Source information Block Start

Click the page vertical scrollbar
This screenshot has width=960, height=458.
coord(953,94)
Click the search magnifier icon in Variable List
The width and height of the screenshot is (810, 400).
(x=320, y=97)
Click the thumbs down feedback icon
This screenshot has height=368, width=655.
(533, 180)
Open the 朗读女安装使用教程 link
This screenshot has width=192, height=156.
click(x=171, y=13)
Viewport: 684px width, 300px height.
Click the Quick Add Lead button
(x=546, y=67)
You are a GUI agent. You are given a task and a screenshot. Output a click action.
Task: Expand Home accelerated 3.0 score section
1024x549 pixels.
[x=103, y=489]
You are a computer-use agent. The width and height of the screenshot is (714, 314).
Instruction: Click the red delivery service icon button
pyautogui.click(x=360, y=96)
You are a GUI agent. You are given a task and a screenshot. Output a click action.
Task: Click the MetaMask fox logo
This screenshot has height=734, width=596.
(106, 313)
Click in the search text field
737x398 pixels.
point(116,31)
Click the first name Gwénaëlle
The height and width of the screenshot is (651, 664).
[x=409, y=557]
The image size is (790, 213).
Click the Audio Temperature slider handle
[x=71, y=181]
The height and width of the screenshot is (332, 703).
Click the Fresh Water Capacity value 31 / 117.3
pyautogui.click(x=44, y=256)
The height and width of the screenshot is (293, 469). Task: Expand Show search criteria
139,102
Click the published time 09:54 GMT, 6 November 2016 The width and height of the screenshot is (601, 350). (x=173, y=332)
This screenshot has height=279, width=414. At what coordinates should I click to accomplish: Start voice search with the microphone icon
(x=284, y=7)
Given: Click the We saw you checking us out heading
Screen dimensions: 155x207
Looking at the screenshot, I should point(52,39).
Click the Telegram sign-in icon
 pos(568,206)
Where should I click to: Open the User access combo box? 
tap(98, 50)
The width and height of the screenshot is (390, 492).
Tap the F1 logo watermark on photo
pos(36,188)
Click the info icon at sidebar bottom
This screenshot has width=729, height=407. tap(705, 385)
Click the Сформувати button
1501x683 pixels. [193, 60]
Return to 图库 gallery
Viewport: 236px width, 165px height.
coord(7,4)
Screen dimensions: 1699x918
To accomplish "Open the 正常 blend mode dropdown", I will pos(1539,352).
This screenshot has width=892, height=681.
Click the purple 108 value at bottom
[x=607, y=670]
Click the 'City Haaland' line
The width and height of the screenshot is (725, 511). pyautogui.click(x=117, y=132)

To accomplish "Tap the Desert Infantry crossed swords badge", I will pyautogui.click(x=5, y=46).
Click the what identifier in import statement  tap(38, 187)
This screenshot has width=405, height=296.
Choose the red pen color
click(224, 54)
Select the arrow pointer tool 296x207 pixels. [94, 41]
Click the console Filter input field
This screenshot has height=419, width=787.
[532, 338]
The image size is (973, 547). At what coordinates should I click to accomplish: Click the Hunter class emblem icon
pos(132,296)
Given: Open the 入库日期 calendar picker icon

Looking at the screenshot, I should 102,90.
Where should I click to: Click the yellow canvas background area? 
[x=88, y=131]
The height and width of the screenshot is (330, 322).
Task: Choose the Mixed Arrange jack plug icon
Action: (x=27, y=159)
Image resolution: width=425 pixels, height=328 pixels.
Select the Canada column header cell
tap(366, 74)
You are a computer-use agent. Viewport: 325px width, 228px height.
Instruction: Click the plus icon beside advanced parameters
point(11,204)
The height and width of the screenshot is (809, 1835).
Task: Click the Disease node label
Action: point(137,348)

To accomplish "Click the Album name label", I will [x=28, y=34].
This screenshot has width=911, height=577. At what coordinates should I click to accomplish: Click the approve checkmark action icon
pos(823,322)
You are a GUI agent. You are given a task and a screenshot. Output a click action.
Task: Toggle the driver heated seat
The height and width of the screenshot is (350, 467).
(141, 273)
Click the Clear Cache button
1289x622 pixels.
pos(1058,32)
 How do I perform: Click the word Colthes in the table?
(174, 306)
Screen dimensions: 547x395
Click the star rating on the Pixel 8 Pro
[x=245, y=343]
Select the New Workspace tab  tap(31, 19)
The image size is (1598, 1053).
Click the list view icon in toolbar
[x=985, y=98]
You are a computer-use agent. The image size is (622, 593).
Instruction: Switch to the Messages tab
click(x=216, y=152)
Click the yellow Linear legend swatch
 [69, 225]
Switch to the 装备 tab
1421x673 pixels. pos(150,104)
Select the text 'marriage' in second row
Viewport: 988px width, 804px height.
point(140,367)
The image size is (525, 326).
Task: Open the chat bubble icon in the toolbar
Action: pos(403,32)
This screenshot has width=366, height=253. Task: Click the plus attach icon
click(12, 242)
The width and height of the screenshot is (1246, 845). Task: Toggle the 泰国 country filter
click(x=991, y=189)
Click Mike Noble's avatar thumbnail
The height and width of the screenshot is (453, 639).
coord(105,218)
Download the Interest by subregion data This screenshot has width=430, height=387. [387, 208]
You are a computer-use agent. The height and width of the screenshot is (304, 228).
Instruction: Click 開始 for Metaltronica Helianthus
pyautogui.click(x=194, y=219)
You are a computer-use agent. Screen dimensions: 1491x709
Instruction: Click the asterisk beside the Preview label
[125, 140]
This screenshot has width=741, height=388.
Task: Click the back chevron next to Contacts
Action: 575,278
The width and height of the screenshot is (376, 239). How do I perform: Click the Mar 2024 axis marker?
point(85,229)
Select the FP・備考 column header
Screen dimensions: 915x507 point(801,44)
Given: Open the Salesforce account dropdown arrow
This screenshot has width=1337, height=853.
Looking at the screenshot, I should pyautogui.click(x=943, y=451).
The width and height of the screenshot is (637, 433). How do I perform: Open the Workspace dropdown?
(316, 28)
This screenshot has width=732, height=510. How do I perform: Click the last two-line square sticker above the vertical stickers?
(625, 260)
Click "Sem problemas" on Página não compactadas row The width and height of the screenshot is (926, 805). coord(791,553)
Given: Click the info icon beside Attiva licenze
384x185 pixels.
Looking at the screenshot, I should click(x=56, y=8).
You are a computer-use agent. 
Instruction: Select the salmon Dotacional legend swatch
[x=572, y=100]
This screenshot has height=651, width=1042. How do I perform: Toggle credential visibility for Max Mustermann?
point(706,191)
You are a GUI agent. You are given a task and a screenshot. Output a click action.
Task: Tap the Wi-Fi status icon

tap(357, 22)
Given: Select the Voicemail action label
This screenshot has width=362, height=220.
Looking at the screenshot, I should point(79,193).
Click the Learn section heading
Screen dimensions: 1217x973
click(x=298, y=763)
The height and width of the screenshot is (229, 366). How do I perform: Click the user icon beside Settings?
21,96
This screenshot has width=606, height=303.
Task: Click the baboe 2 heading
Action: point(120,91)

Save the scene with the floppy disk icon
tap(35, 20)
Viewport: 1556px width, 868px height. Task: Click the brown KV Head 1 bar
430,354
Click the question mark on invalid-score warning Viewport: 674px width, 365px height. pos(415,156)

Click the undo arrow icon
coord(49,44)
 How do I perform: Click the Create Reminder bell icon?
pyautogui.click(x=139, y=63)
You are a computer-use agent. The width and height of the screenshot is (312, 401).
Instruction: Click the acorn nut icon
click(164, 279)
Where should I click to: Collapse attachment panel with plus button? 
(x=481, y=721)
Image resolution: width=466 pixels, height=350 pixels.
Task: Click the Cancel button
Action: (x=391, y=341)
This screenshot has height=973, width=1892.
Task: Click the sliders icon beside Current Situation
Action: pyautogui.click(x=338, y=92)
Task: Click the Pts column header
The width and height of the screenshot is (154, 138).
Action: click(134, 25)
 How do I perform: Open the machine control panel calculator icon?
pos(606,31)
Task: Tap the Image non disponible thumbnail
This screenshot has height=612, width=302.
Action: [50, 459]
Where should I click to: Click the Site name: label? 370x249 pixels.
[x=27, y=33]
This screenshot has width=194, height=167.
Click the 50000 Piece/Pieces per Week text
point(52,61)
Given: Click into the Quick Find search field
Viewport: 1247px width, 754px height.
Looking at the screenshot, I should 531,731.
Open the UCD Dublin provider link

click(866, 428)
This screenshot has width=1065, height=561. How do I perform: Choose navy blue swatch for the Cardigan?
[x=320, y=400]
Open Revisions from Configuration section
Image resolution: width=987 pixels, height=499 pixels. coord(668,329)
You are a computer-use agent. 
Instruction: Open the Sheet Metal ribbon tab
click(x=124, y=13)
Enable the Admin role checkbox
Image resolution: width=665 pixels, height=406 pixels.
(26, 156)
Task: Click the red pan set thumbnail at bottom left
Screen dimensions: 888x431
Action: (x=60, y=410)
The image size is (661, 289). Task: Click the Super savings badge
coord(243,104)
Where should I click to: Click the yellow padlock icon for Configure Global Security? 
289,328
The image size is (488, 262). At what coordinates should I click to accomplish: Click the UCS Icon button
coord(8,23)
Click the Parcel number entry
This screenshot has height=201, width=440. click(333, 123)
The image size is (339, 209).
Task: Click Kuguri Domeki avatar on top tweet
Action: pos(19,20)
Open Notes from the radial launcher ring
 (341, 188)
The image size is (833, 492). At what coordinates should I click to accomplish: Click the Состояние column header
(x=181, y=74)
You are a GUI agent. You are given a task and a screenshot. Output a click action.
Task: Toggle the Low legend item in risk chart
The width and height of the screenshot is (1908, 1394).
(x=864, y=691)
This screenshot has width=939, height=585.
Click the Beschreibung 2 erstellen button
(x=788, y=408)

Source information Block End

▶ **Task brief**
In the data above, start at the line that has "Given: Click the We", stop after the line that has "Screen dimensions: 1699x918", and print every line in between exactly as it stands.

▶ **Answer space**
Given: Click the We saw you checking us out heading
Screen dimensions: 155x207
Looking at the screenshot, I should point(52,39).
Click the Telegram sign-in icon
 pos(568,206)
Where should I click to: Open the User access combo box? 
tap(98, 50)
The width and height of the screenshot is (390, 492).
Tap the F1 logo watermark on photo
pos(36,188)
Click the info icon at sidebar bottom
This screenshot has width=729, height=407. tap(705, 385)
Click the Сформувати button
1501x683 pixels. [193, 60]
Return to 图库 gallery
Viewport: 236px width, 165px height.
coord(7,4)
Screen dimensions: 1699x918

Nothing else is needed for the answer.